Collected data:
+---+

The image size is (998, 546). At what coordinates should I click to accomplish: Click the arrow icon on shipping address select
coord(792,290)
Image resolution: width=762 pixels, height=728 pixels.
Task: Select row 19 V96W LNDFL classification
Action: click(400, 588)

+---+

■ **Problem statement**:
Write each record out again exactly.

■ **Task solution**:
The image size is (998, 546). At what coordinates should I click to accomplish: Click the arrow icon on shipping address select
coord(792,290)
Image resolution: width=762 pixels, height=728 pixels.
Task: Select row 19 V96W LNDFL classification
Action: click(400, 588)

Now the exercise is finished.